“ MAJORERO” wall gecko, outstanding resident of Lobos Islet and Fuerteventura

We keep discovering Fuerteventura’s wildlife and Lobos Islet and although it seems that everything is about marine species and birds, we cannot forget an exceptional inhabitant of this paradise, a true symbol for these islands, The “Majorero” wall gecko (Tarentola angustimentalis). Perhaps those of you who do not inhabit these idyllic lands have not seen one yet, but for sure they known it though  countless souvenirs that can be found in the island’s shops. It is a very abundant and well known animal, in fact the residents in the North of Fuerteventura usually feel proud to have one of these companions on the walls of our homes. In our boat trips from Corralejo, when we take our travellers to know the wonderful Lobos Islet in our Water Taxi, you will have the chance to to watch them: you just have to pay a little attention to the rocks in the sandy areas, where they are usually sunbathing in the mornings.

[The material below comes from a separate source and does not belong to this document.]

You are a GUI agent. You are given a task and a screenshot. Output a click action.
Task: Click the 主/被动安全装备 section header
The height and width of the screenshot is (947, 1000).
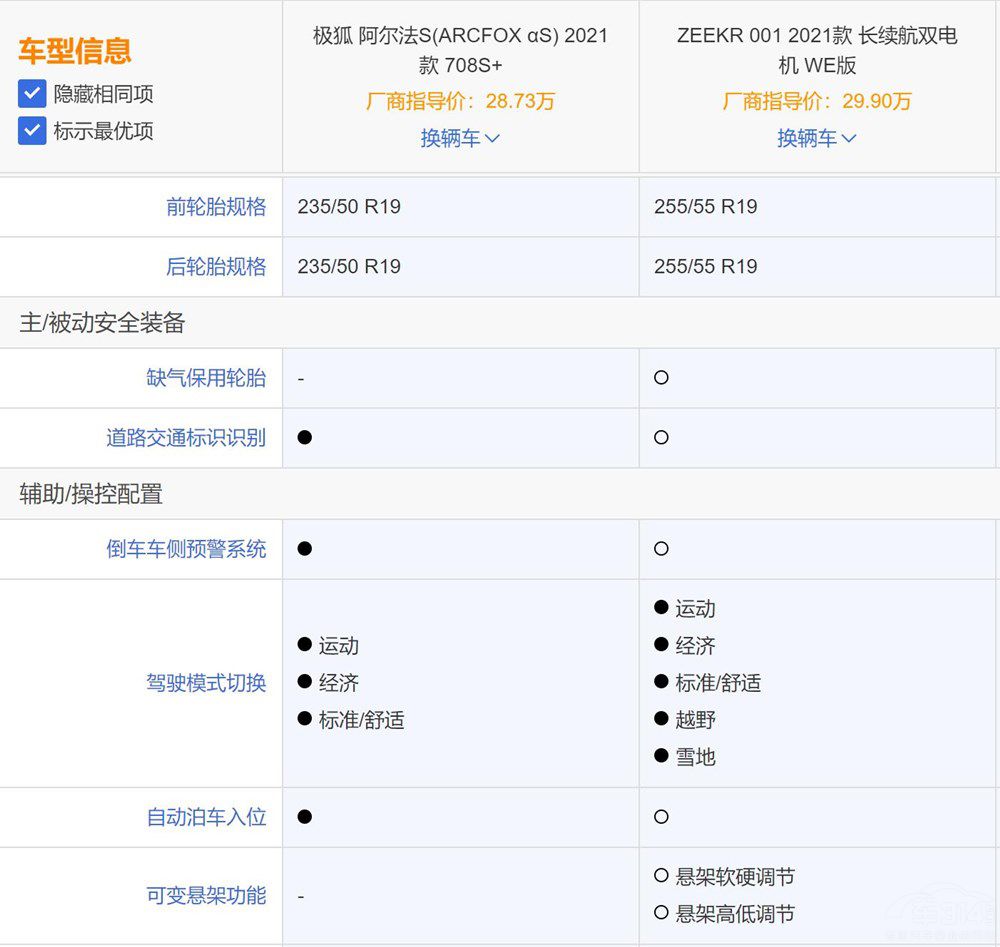(102, 322)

Let’s learn a little more about this species, endemic to Fuerteventura and Lobos Islet. The “Majorero” wall gecko, or common gecko, is a reptile lizard from the geckos family, which is named after the roughness, flaking or bumps on the dorsal areas of its body.  6 species inhabit The Canary Islands, 4 of which are endemic:  Tarentola delalandii (Common “Majorero” wall gecko), Tarentola gomerensis, Tarentola Boettgeri (with two subspecies, one of them endemic to El Hierro) and Tarentola angustimentalis, in addition to the foreign Tarentola mauritanica (common gecko) and the  Hemidactylus turcius (Pink gecko).

The “Majorero” wall gecko (Tarentola angustimentalis ) is a species found in Lanzarote, Fuerteventura, Lobos, La Graciosa, Montaña Clara, Alegranza, Roque del Este and Roque del Oeste. For a time it was called  Tarentola mauritanica angustimentalis  as a subspecies of the Tarentola mauritanica, but now it’s considered a different species in itself, Tarentola Angustimentalis.

They can live on the coast and on the summits, being more abundant in thermophilic and tabaibal-cardonal, sandy  and old “malpaís” areas, as well as on human constructions; it usually lives under rocks or rocky places. As far as its social behaviour is concerned, they are nocturnal, although they love sunbathing in the mornings; it is known that acoustic communication plays an important role for them.

They feed on insects, arthropods are their favourite, but as a curiosity, they sometimes eat their own molt.
They are, at first sight, very funny; males are an average of 7.5 cm and females, 6.5 cm. Their body is robust and crushed. As most geckos, their skin is covered with bumps, except in the centre of their back, where they have a protruding bone. Their colour is light grey with a clear longitudinal line and five transversal dark bands. Their eyes, as you can see in the photos, are very prominent, golden or brown colour. It’s their eyes and hands, crushed but sturdy, which make them so funny.

Not much is known about their breeding habits: they lay about 1-2 eggs and apparently they have two clutches per year. The sex of the embryo depends on the incubation temperature: under 27º and 30 º they will be female, while under  26.5 ° C and  22,4ºC they will be male.

And though they are tiny they have a life expectancy of about 17 years.

This insect predator is endemic to the eastern Canary Islands and, usually,  an abundant species, not threatened by human impact; until now no factors that may affect them severely have been detected, so we will have “majorero” geckos for a long time.

Let’s say that in our trips to Lobos Islet from Corralejo, on our Catamaran, this will not be the animal you will see most if you don’t pay attention, but we could not help giving it the prominence it deserves as it is a symbol which has become a souvenir for those who choose this paradise as a holiday destination. Still we hope that when you come to Lobos Islet you won’t forget that this is their home and, like us, they love to enjoy the sunshine on the beautiful sunny mornings which cheer up this area of “La Macaronesia”.